Parmi les retours attendus, Mary Denigot, de retour après près de dix ans d’absence, pourrait se retrouver aux côtés de Marcus. Denitsa Ikonomova, également de retour cette saison, est évoquée en binôme possible avec Ian Ziering. Enfin, le petit nouveau Dorian Rollin pourrait danser avec Emma. Les termes « pourrait » et « évoqué » sont employés ici à dessein : plusieurs de ces associations n’ont pas été formellement officialisées au moment des premières révélations.
Calisson, entre talent et frustration publique
Calisson Goasdoué dispose d’une expérience appréciée des téléspectateurs, mais la répétition des binômes « fragiles » soulève une question : le talent d’une professionnelle suffit-il, face à des partenaires peu expérimentés en danse ? Le public et les critiques semblent partager l’idée qu’une constellation de facteurs — niveau du partenaire, chorégraphies, accueil du jury — conditionne la longévité d’un couple dans la compétition.
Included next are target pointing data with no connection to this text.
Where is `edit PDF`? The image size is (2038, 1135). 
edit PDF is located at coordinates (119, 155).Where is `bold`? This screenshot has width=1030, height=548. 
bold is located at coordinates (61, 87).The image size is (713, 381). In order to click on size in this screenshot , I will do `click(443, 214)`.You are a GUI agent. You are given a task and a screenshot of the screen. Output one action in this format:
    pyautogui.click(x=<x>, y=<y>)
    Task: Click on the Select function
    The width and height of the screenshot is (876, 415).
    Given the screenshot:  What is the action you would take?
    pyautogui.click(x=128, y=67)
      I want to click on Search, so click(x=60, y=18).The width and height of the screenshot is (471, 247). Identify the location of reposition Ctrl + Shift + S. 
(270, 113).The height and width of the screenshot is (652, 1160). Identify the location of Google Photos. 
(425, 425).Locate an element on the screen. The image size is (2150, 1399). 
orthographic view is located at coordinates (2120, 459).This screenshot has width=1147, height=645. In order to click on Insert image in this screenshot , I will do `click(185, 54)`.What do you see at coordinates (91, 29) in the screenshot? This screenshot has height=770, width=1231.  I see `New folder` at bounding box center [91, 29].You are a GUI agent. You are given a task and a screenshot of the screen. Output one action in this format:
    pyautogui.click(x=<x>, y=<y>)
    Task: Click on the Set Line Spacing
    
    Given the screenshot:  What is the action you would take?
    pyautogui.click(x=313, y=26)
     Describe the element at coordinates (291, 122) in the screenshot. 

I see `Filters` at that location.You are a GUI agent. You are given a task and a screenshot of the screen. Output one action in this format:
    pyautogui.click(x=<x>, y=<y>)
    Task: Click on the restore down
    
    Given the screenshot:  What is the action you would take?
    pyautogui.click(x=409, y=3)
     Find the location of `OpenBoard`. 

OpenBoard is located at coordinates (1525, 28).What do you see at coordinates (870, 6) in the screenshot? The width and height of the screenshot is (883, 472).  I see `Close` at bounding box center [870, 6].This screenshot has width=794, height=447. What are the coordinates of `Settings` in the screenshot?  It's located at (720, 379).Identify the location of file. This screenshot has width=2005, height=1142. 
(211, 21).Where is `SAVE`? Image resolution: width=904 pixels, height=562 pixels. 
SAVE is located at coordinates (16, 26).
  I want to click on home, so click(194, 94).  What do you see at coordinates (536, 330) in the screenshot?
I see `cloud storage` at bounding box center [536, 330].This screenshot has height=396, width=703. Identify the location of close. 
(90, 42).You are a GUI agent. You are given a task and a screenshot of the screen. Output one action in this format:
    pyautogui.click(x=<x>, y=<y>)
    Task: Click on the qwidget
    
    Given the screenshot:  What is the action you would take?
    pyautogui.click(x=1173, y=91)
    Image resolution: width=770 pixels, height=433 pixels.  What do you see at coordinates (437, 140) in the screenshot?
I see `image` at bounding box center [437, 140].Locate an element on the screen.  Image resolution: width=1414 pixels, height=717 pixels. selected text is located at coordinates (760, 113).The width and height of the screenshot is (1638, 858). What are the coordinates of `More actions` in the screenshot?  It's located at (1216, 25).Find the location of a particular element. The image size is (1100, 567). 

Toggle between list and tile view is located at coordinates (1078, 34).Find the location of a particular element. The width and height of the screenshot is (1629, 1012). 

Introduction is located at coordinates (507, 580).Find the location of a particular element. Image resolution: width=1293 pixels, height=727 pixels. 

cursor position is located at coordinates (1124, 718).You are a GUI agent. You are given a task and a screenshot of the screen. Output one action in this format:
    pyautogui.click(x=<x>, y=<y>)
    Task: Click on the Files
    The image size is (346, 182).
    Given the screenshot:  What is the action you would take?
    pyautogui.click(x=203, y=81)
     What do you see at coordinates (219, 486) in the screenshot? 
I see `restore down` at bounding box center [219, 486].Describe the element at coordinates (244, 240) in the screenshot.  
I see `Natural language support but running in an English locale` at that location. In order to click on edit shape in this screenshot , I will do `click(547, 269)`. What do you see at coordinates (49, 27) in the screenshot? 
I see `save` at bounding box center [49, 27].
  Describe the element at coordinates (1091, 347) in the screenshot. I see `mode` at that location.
Sur le parquet, la performance reste le juge de paix. Mais en coulisses, la perception d’une « malchance » récurrente alimente une narrative qui pèse sur l’image publique des danseuses concernées. Tant que la production ne communiquera pas davantage sur sa méthode d’attribution des binômes, les spéculations et les frustrations risquent de perdurer.
Les jours à venir devraient permettre d’y voir plus clair : d’autres annonces officielles et les premières émissions donneront des éléments concrets pour mesurer l’impact réel des binômes sur la compétition. Pour l’instant, Calisson et Stéphane Bern doivent encore convaincre sur le parquet, et les critiques restent à la fois vives et fondées sur les impressions des fans plus que sur des éléments vérifiables.